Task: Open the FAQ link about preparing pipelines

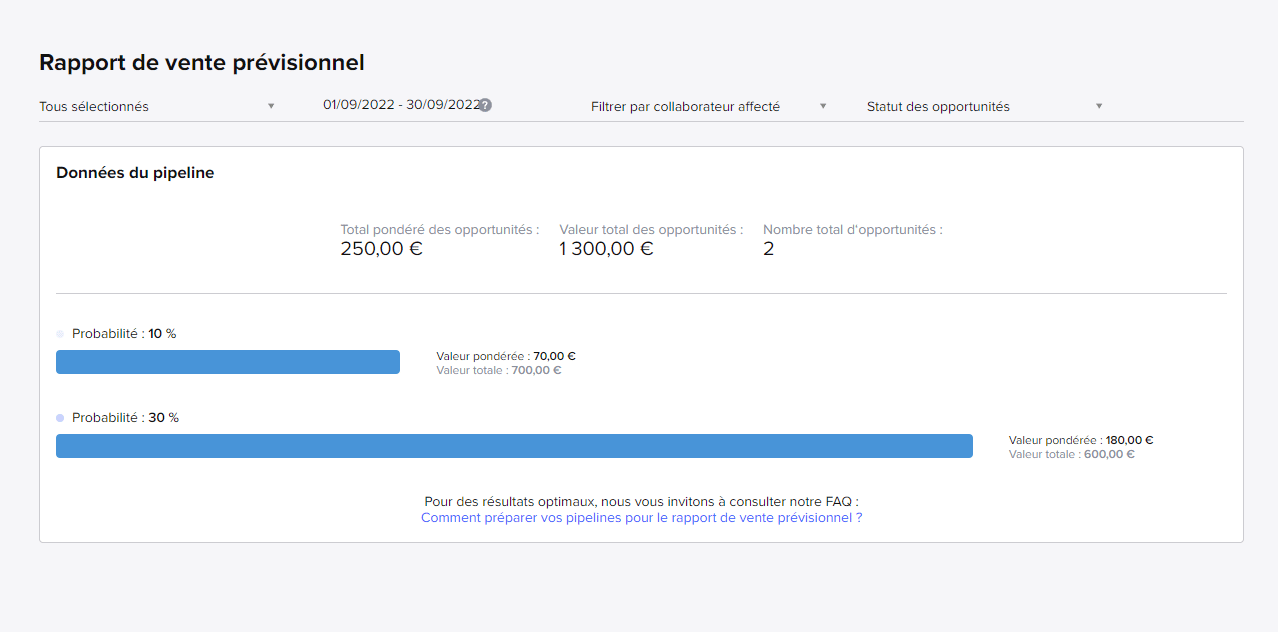Action: click(x=641, y=518)
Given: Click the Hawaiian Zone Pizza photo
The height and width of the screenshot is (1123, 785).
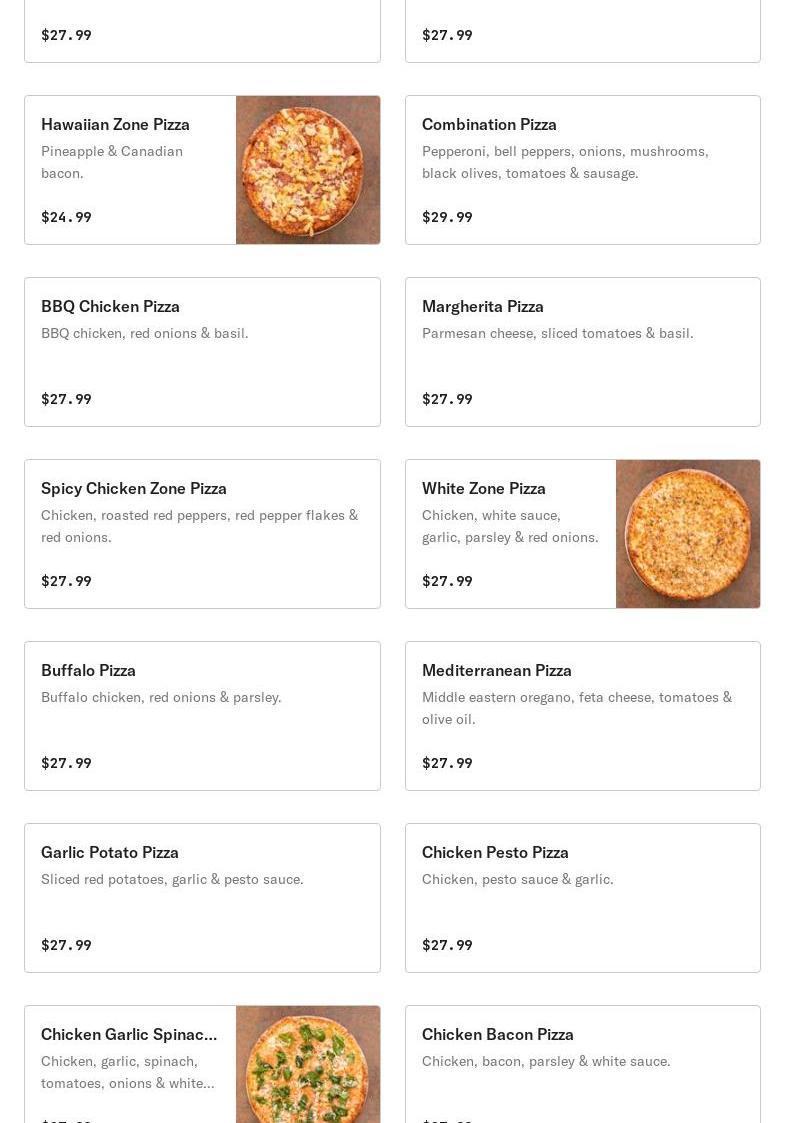Looking at the screenshot, I should [308, 170].
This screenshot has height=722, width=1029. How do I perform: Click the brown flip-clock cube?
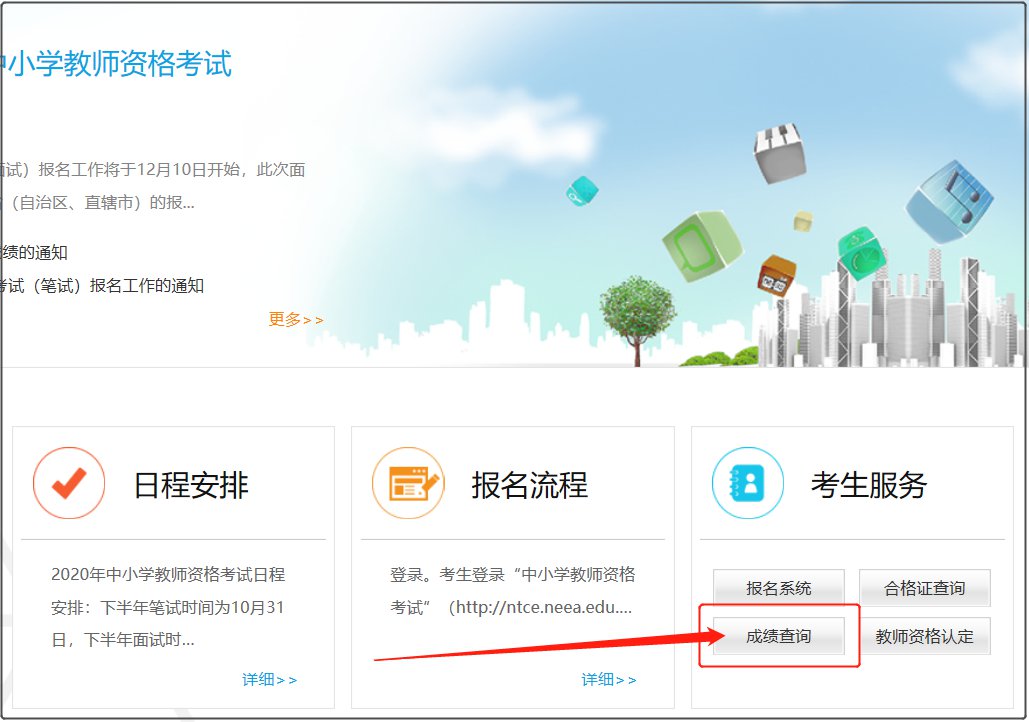pos(775,276)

• • • • •

_Activity_: Start at the top line above and repeat the records verbatim, leaving images out.

_Response_:
Task: Open the FAQ link about preparing pipelines

Action: click(x=641, y=518)
Given: Click the Hawaiian Zone Pizza photo
The height and width of the screenshot is (1123, 785).
Looking at the screenshot, I should [308, 170].
This screenshot has height=722, width=1029. How do I perform: Click the brown flip-clock cube?
pos(775,276)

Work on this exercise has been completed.